So, what exactly is credit?
Sure, we all assume credit is borrowing money from a source and using it as our own.
But, isn't there more to it than that?
The answer: Yes.
Wikipedia defines credit as "[O]ne party granting a loan to another party where that second party does not reimburse the first party immediately, thereby generating a debt, and instead arranges either to repay or return those resources of equal value at a later date."
But if this is the definition, is our original hypothesis wrong then?
The answer: Not necessarily.
Let me explain myself. Yes, credit is receiving a loan from another, but there is more to it than that. When you borrow money, you are also borrowing from your credit score. Each time an individual signs up for one form of credit or another, a small amount is taken away from their score. The more credit you withdrawal, the lower the score you end up having. And as most know, having too low a score also has its consequences.
When someone's credit score falls too low they are much less likely to be approved for further debt. Often, low scores prevent people from approval of credit cards, purchasing automobiles, taking out loans, filing for financial aid, refinancing mortgage loans, and so on. I'm not say this is an impossibility, just that it makes the process a bit more challenging.

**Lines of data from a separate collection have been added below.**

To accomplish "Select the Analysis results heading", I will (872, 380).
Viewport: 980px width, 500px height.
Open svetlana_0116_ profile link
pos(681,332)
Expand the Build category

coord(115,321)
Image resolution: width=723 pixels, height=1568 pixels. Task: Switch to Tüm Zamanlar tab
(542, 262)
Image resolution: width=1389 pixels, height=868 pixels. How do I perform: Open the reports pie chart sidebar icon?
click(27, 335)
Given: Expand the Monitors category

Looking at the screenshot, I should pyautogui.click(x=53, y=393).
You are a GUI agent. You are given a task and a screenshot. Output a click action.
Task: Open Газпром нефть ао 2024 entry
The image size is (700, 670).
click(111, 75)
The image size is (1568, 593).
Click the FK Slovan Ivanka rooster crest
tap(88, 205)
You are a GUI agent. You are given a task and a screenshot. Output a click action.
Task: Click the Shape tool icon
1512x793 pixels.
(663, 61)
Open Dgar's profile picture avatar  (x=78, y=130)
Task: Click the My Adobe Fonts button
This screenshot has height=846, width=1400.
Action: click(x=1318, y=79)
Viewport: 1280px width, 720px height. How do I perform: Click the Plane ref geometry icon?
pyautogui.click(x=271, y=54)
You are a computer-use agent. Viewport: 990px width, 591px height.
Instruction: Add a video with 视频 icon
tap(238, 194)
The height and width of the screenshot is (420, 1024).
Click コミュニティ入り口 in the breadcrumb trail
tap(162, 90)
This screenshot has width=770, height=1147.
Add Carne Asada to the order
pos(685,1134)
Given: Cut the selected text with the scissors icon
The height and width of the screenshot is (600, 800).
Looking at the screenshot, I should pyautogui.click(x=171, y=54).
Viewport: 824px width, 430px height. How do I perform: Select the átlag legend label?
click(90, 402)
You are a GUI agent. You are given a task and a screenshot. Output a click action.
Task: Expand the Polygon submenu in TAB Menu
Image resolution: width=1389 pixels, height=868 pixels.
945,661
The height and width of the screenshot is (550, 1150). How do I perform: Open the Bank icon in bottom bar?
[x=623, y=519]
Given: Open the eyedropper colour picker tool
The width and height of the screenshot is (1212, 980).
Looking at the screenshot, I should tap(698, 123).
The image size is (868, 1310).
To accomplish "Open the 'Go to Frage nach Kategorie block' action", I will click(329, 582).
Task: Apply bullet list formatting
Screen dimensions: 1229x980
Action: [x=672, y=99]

Another interesting tidbit of information regarding credit occurs when seeking help getting out of debt. A majority of people believe that signing up with a debt relief company ruins your credit, but what they don't know is that it can actually do quit the opposite. Unbeknownst to some, unsecured debt accounts for thirty percent of your credit score. So once you have paid off your debt, your credit report score returns to good standing.
Well, I hope I've at least provided a little solace in your attempts to get back on your financial feet. Just remember, it's not the end of the world and keep moving forward.